1795 (dated) 23 x 31 in (58.42 x 78.74 cm)
A mesmerizing and extremely scarce 1795 Charles Roberts nautical chart of the Windward Passage, between Cuba and Hispaniola (Santo Domingo), in the Greater Antilles, West Indies. Centered on Great Iguana Island (Le Mornet or Grand Inague) in the modern day Bahamas, this map covers from eastern Cuba to the Porto Rico Channel and from Guanahani Island (Cat Island, where Columbus supposedly landed) southwards to include all of Hispaniola and Jamaica. Cuba is overlaid with four land profiles illustrating Cape St. Nicholas, Cape Dame Marie, Cape Tiburon, and Morant Point (Jamaica). An inset in the lower left quadrant, just above Jamaica, illustrates the Morant Keys, a particularly dangerous area of sea to the southeast of Jamaica. There are numerous depth soundings and rhumb lines throughout. A chart in the upper left quadrant details Roberts' astronomical observations.
This extraordinarily detailed and masterfully engraved chart is a product of the final days of Caribbean piracy and privateering. The late 18th and early 19th century saw a resurgence of privateering as successive colonial powers jostled for supremacy in the region. Though piracy was on the rise throughout the Caribbean, nowhere was it more prevalent than in the Windward Passage, a vital maritime trade artery between Cuba and Santo Domingo. This era gave rise to the French pirates Pierre and Jean Lafitte, among the most successful pirates of all time. This map offers some indication that was in fact working sea chart in the form of a curious manuscript annotation in the lower right quadrant correcting the southern coast of Hispaniola.

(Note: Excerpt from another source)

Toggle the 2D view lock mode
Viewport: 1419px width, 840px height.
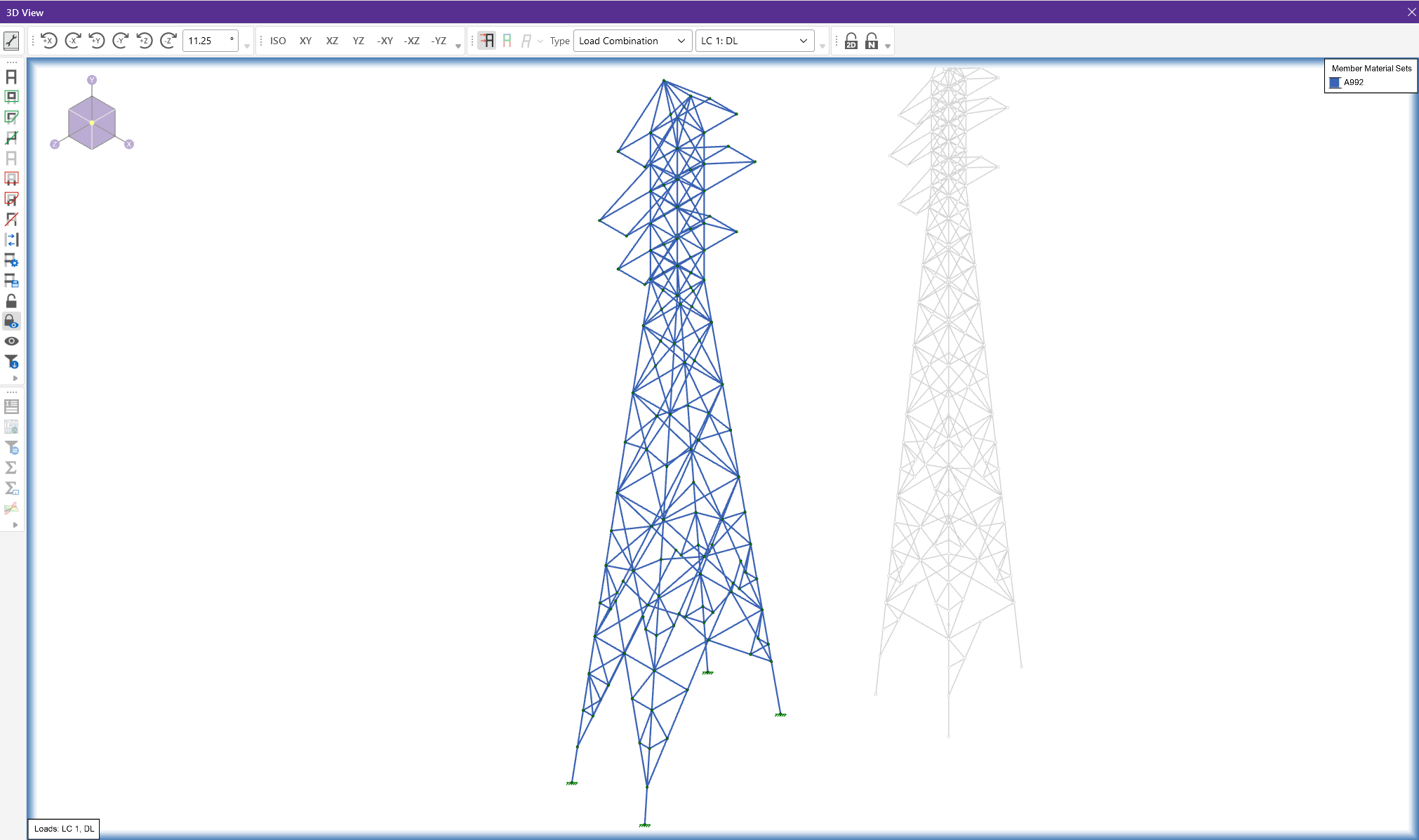[x=850, y=41]
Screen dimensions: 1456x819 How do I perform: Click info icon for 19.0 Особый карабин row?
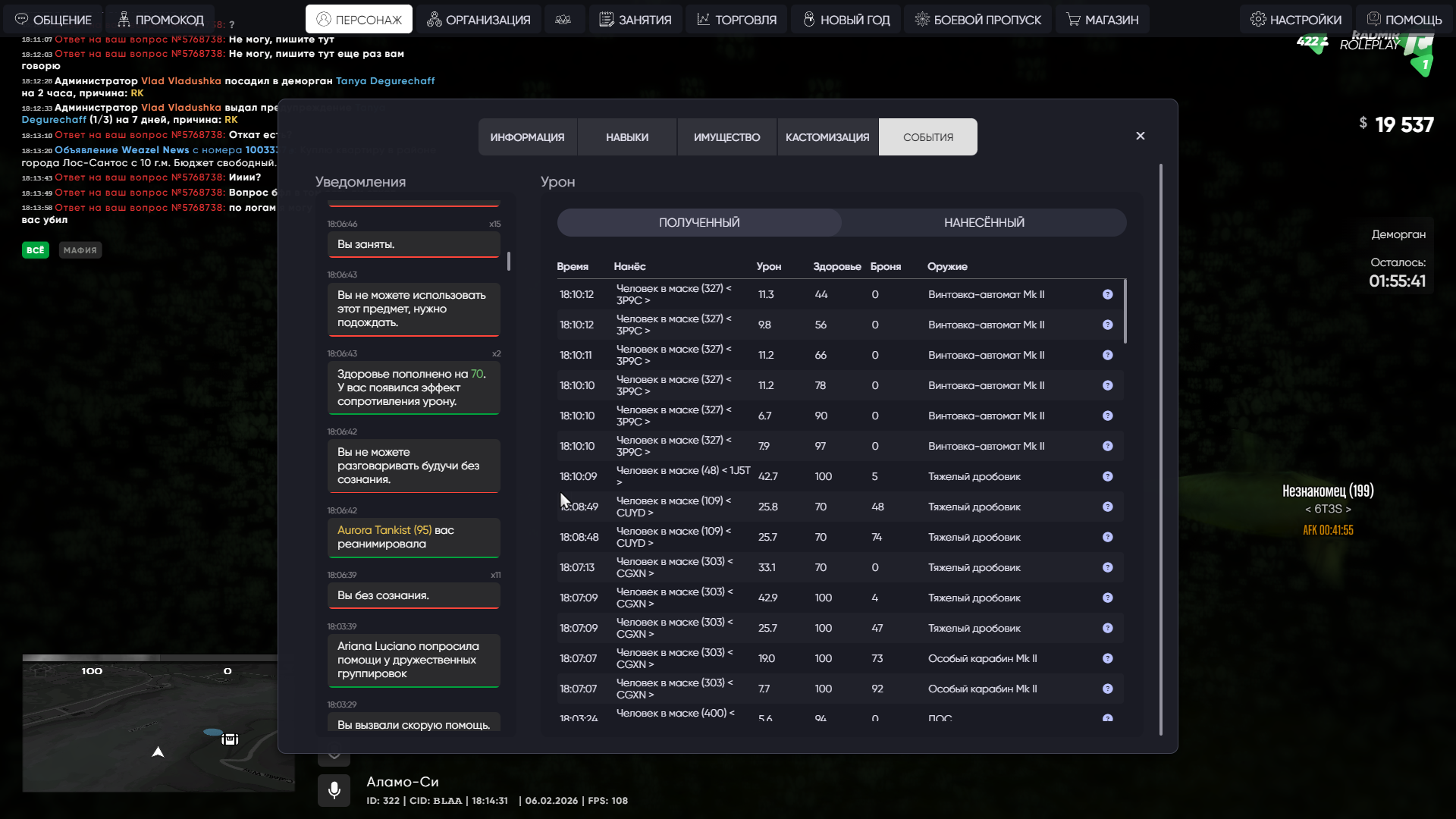click(x=1107, y=658)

Cartographically this map is based on earlier French work including Antoine-Hyacinthe de Chastenet Puysegur's 1787 Pilote de l'Isle de St. Domingue and Jacques Nicholas Bellin's 1768 Description des debouquements qui sont au nord de l'Isle de St. Domingue. These and other charts were compiled into this larger chart updated to 1795 by Charles Roberts, a Master in the Royal Navy.